Your objective:
If a line in the data below contains the word "dialog", copy it out.

Input material:
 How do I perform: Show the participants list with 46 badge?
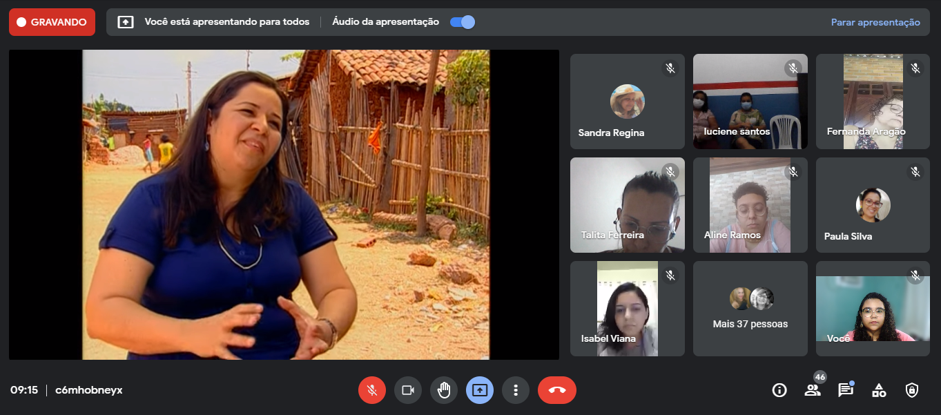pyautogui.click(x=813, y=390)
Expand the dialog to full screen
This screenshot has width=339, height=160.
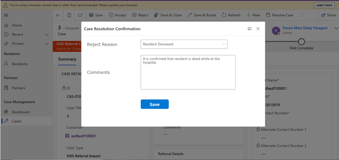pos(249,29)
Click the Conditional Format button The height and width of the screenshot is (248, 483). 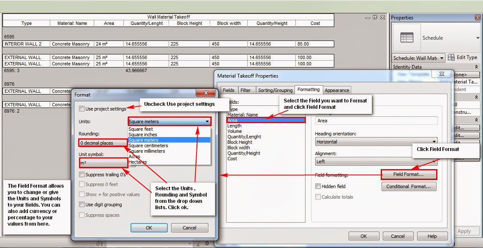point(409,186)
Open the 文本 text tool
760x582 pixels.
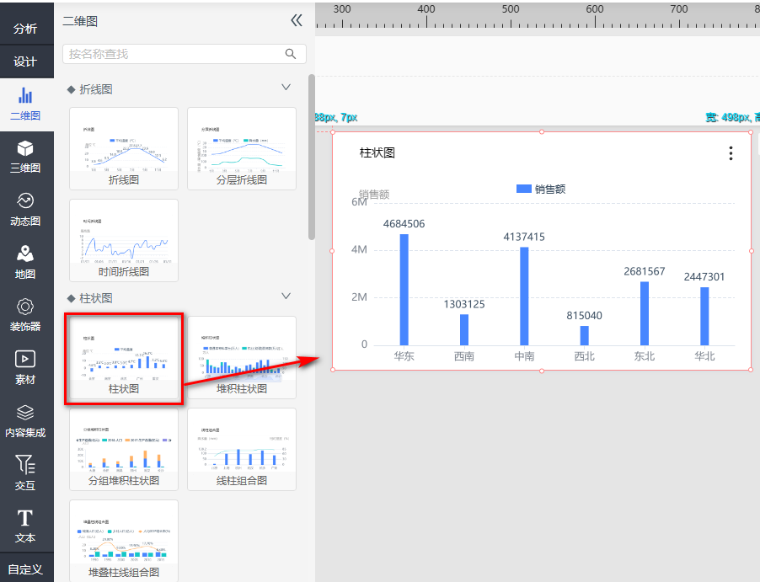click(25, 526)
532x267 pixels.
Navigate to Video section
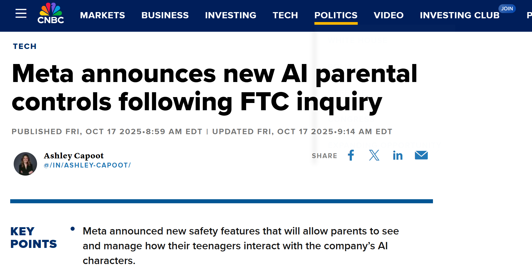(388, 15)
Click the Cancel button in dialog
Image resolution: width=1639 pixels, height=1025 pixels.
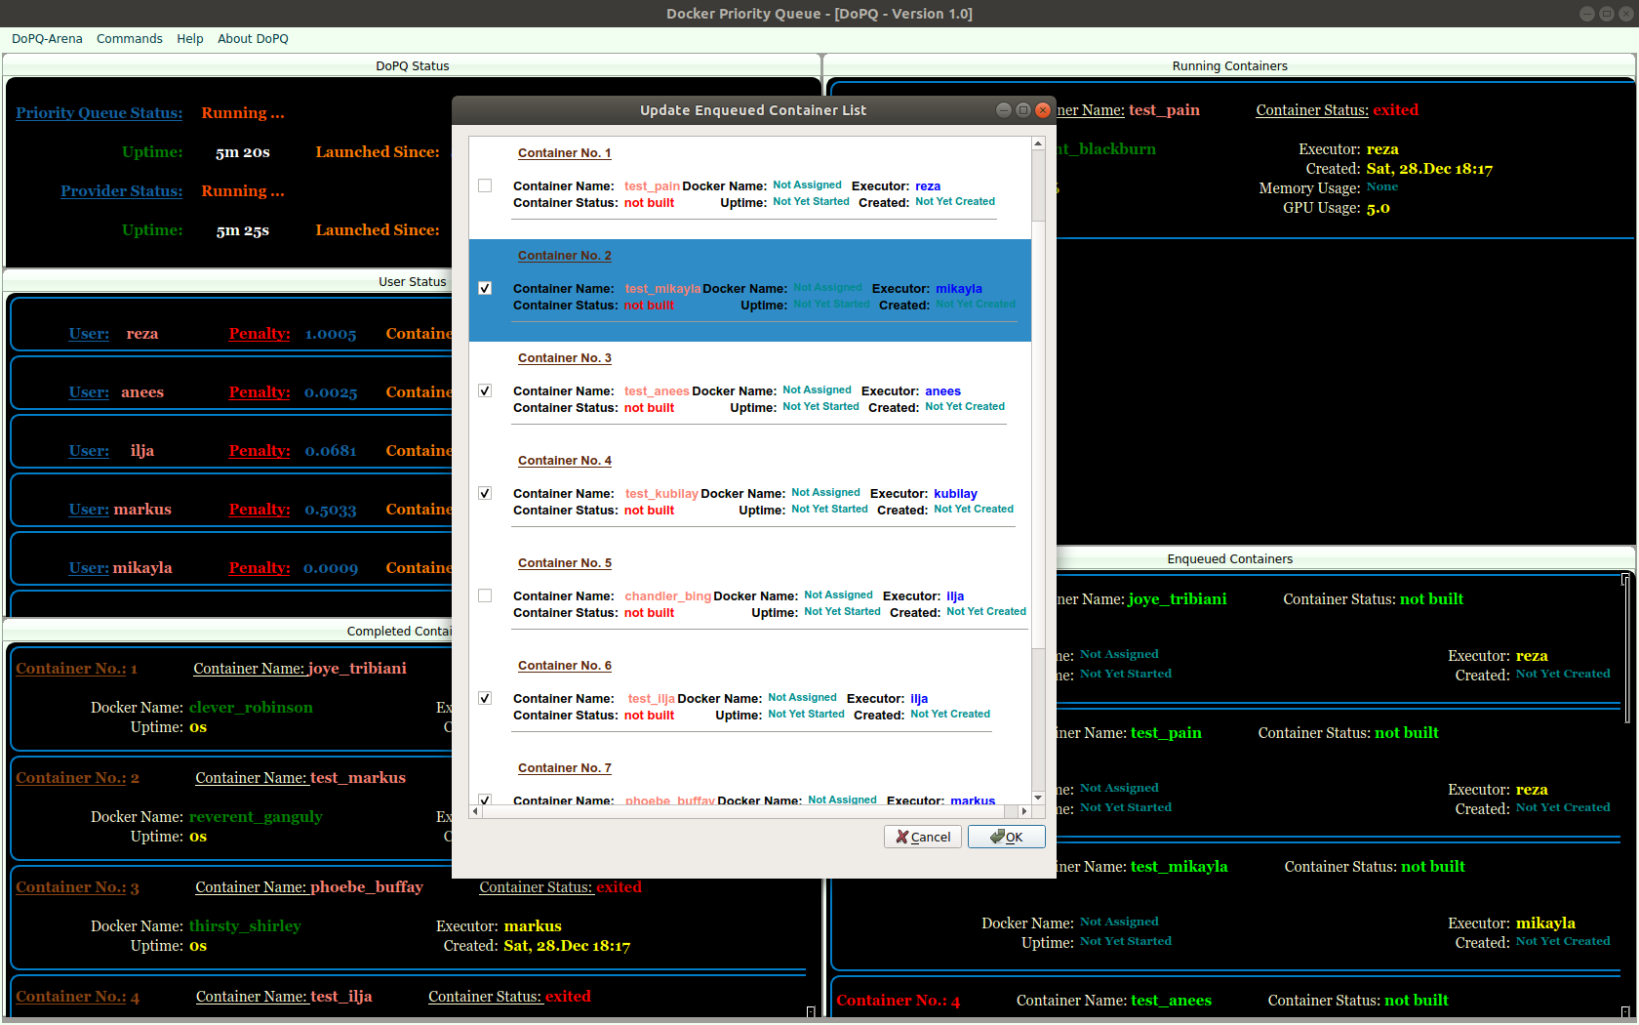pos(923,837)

Task answer:
Expand the dialog to full screen
Click the Cancel button in dialog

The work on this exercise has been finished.